Dataset excerpts
****************
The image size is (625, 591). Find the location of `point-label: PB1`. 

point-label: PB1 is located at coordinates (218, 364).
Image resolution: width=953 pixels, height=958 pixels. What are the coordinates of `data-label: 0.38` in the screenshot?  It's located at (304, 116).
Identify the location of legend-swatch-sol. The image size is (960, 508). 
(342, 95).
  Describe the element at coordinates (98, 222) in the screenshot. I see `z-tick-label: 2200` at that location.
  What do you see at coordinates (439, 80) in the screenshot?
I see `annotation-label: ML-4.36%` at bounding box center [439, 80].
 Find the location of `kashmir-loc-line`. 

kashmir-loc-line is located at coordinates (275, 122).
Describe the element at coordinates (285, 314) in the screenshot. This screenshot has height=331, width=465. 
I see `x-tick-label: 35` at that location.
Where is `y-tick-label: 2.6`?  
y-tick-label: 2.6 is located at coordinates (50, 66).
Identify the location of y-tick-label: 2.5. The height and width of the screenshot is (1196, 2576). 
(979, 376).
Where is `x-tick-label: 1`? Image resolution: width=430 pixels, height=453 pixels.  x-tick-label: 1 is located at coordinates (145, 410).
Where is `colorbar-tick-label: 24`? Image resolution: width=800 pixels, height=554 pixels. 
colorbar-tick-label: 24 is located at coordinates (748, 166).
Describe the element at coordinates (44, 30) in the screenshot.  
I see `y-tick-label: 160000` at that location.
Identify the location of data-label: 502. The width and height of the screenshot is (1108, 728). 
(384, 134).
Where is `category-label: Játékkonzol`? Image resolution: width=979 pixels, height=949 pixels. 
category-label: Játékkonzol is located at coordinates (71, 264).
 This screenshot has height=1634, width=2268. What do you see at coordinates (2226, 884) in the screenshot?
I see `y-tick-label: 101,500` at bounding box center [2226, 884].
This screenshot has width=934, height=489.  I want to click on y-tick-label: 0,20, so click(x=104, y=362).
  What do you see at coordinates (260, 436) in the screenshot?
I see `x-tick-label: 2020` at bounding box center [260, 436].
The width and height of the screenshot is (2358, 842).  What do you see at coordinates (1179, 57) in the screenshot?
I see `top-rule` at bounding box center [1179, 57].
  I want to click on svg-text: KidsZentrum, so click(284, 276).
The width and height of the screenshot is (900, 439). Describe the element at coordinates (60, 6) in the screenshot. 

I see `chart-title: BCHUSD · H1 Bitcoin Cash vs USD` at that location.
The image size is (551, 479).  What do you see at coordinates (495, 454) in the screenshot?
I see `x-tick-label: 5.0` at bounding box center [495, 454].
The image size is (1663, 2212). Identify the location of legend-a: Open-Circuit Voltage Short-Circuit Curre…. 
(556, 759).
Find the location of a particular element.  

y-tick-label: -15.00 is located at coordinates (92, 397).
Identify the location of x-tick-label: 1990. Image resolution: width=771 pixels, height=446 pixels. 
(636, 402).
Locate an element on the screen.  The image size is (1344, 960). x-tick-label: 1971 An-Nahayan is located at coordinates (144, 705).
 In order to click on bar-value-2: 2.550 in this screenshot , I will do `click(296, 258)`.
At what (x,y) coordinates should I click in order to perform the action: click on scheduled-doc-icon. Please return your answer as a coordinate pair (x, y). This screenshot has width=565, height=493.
****************
## What this task involves
Please reproduce all of the records above, word for word and in the same order.

## Answer to this problem
The image size is (625, 591). Find the location of `point-label: PB1`. 

point-label: PB1 is located at coordinates (218, 364).
Image resolution: width=953 pixels, height=958 pixels. What are the coordinates of `data-label: 0.38` in the screenshot?  It's located at (304, 116).
Identify the location of legend-swatch-sol. The image size is (960, 508). 
(342, 95).
  Describe the element at coordinates (98, 222) in the screenshot. I see `z-tick-label: 2200` at that location.
  What do you see at coordinates (439, 80) in the screenshot?
I see `annotation-label: ML-4.36%` at bounding box center [439, 80].
 Find the location of `kashmir-loc-line`. 

kashmir-loc-line is located at coordinates (275, 122).
Describe the element at coordinates (285, 314) in the screenshot. This screenshot has height=331, width=465. 
I see `x-tick-label: 35` at that location.
Where is `y-tick-label: 2.6`?  
y-tick-label: 2.6 is located at coordinates (50, 66).
Identify the location of y-tick-label: 2.5. The height and width of the screenshot is (1196, 2576). 
(979, 376).
Where is `x-tick-label: 1`? Image resolution: width=430 pixels, height=453 pixels.  x-tick-label: 1 is located at coordinates (145, 410).
Where is `colorbar-tick-label: 24`? Image resolution: width=800 pixels, height=554 pixels. 
colorbar-tick-label: 24 is located at coordinates (748, 166).
Describe the element at coordinates (44, 30) in the screenshot.  
I see `y-tick-label: 160000` at that location.
Identify the location of data-label: 502. The width and height of the screenshot is (1108, 728). 
(384, 134).
Where is `category-label: Játékkonzol`? Image resolution: width=979 pixels, height=949 pixels. 
category-label: Játékkonzol is located at coordinates (71, 264).
 This screenshot has height=1634, width=2268. What do you see at coordinates (2226, 884) in the screenshot?
I see `y-tick-label: 101,500` at bounding box center [2226, 884].
This screenshot has width=934, height=489.  I want to click on y-tick-label: 0,20, so click(x=104, y=362).
  What do you see at coordinates (260, 436) in the screenshot?
I see `x-tick-label: 2020` at bounding box center [260, 436].
The width and height of the screenshot is (2358, 842).  What do you see at coordinates (1179, 57) in the screenshot?
I see `top-rule` at bounding box center [1179, 57].
  I want to click on svg-text: KidsZentrum, so click(284, 276).
The width and height of the screenshot is (900, 439). Describe the element at coordinates (60, 6) in the screenshot. 

I see `chart-title: BCHUSD · H1 Bitcoin Cash vs USD` at that location.
The image size is (551, 479).  What do you see at coordinates (495, 454) in the screenshot?
I see `x-tick-label: 5.0` at bounding box center [495, 454].
The image size is (1663, 2212). Identify the location of legend-a: Open-Circuit Voltage Short-Circuit Curre…. 
(556, 759).
Find the location of a particular element.  

y-tick-label: -15.00 is located at coordinates (92, 397).
Identify the location of x-tick-label: 1990. Image resolution: width=771 pixels, height=446 pixels. 
(636, 402).
Locate an element on the screen.  The image size is (1344, 960). x-tick-label: 1971 An-Nahayan is located at coordinates (144, 705).
 In order to click on bar-value-2: 2.550 in this screenshot , I will do `click(296, 258)`.
At what (x,y) coordinates should I click in order to perform the action: click on scheduled-doc-icon. Please return your answer as a coordinate pair (x, y). This screenshot has width=565, height=493.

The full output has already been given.